▶ **YOUR INSTRUCTIONS**
Here is a listing. Repeat it exactly and in its entirety.

▶ **EXCERPTED RECORDS**
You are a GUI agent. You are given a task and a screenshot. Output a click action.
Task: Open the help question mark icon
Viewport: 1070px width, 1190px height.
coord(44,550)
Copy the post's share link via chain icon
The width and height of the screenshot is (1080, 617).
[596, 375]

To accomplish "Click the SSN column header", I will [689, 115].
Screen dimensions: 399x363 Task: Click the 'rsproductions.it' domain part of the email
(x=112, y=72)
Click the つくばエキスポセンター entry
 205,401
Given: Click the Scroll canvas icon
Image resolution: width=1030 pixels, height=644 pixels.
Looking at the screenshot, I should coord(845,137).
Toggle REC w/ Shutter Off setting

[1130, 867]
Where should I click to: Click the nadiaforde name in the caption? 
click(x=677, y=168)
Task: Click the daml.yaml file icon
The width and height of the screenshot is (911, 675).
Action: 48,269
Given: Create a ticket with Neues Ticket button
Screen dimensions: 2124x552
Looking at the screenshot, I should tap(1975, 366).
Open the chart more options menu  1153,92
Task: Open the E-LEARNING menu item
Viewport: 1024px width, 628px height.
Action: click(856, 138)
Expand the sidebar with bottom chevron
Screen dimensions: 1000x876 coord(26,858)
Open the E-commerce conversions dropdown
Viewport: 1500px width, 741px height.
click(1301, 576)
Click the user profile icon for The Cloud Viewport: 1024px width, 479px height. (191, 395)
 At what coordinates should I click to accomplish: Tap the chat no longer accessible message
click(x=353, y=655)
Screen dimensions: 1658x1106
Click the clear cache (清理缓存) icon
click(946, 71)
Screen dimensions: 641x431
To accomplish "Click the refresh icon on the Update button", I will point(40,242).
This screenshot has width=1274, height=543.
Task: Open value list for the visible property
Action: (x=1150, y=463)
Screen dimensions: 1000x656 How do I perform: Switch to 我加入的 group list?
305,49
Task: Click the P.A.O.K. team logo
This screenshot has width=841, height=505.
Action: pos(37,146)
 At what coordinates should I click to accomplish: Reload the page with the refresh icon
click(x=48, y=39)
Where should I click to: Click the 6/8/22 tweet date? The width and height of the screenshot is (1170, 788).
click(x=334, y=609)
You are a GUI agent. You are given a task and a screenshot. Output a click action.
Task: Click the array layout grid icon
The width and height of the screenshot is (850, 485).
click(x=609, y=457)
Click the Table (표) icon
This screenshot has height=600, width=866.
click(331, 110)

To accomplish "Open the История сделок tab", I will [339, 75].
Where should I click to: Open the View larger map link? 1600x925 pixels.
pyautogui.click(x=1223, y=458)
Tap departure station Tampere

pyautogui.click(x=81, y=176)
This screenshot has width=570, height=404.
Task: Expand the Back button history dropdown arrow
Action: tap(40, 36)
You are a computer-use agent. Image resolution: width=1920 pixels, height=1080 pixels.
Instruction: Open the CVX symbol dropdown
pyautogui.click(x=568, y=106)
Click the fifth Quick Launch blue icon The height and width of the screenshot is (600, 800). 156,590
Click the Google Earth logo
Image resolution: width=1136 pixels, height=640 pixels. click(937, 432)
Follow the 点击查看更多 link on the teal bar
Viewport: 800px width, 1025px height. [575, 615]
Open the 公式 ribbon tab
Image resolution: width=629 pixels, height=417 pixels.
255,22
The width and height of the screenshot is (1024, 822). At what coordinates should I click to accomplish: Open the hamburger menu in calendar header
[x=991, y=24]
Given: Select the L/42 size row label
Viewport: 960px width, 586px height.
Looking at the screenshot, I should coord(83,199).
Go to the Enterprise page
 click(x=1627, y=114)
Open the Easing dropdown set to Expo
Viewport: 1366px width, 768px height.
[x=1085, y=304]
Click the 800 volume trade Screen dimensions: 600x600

▶ **RESULT OF THIS TASK**
You are a GUI agent. You are given a task and a screenshot. Output a click action.
Task: Open the help question mark icon
Viewport: 1070px width, 1190px height.
coord(44,550)
Copy the post's share link via chain icon
The width and height of the screenshot is (1080, 617).
[596, 375]

To accomplish "Click the SSN column header", I will [689, 115].
Screen dimensions: 399x363 Task: Click the 'rsproductions.it' domain part of the email
(x=112, y=72)
Click the つくばエキスポセンター entry
 205,401
Given: Click the Scroll canvas icon
Image resolution: width=1030 pixels, height=644 pixels.
Looking at the screenshot, I should coord(845,137).
Toggle REC w/ Shutter Off setting

[1130, 867]
Where should I click to: Click the nadiaforde name in the caption? 
click(x=677, y=168)
Task: Click the daml.yaml file icon
The width and height of the screenshot is (911, 675).
Action: 48,269
Given: Create a ticket with Neues Ticket button
Screen dimensions: 2124x552
Looking at the screenshot, I should tap(1975, 366).
Open the chart more options menu  1153,92
Task: Open the E-LEARNING menu item
Viewport: 1024px width, 628px height.
Action: click(856, 138)
Expand the sidebar with bottom chevron
Screen dimensions: 1000x876 coord(26,858)
Open the E-commerce conversions dropdown
Viewport: 1500px width, 741px height.
click(1301, 576)
Click the user profile icon for The Cloud Viewport: 1024px width, 479px height. (191, 395)
 At what coordinates should I click to accomplish: Tap the chat no longer accessible message
click(x=353, y=655)
Screen dimensions: 1658x1106
Click the clear cache (清理缓存) icon
click(946, 71)
Screen dimensions: 641x431
To accomplish "Click the refresh icon on the Update button", I will point(40,242).
This screenshot has width=1274, height=543.
Task: Open value list for the visible property
Action: (x=1150, y=463)
Screen dimensions: 1000x656 How do I perform: Switch to 我加入的 group list?
305,49
Task: Click the P.A.O.K. team logo
This screenshot has width=841, height=505.
Action: pos(37,146)
 At what coordinates should I click to accomplish: Reload the page with the refresh icon
click(x=48, y=39)
Where should I click to: Click the 6/8/22 tweet date? The width and height of the screenshot is (1170, 788).
click(x=334, y=609)
You are a GUI agent. You are given a task and a screenshot. Output a click action.
Task: Click the array layout grid icon
The width and height of the screenshot is (850, 485).
click(x=609, y=457)
Click the Table (표) icon
This screenshot has height=600, width=866.
click(331, 110)

To accomplish "Open the История сделок tab", I will [339, 75].
Where should I click to: Open the View larger map link? 1600x925 pixels.
pyautogui.click(x=1223, y=458)
Tap departure station Tampere

pyautogui.click(x=81, y=176)
This screenshot has width=570, height=404.
Task: Expand the Back button history dropdown arrow
Action: tap(40, 36)
You are a computer-use agent. Image resolution: width=1920 pixels, height=1080 pixels.
Instruction: Open the CVX symbol dropdown
pyautogui.click(x=568, y=106)
Click the fifth Quick Launch blue icon The height and width of the screenshot is (600, 800). 156,590
Click the Google Earth logo
Image resolution: width=1136 pixels, height=640 pixels. click(937, 432)
Follow the 点击查看更多 link on the teal bar
Viewport: 800px width, 1025px height. [575, 615]
Open the 公式 ribbon tab
Image resolution: width=629 pixels, height=417 pixels.
255,22
The width and height of the screenshot is (1024, 822). At what coordinates should I click to accomplish: Open the hamburger menu in calendar header
[x=991, y=24]
Given: Select the L/42 size row label
Viewport: 960px width, 586px height.
Looking at the screenshot, I should coord(83,199).
Go to the Enterprise page
 click(x=1627, y=114)
Open the Easing dropdown set to Expo
Viewport: 1366px width, 768px height.
[x=1085, y=304]
Click the 800 volume trade Screen dimensions: 600x600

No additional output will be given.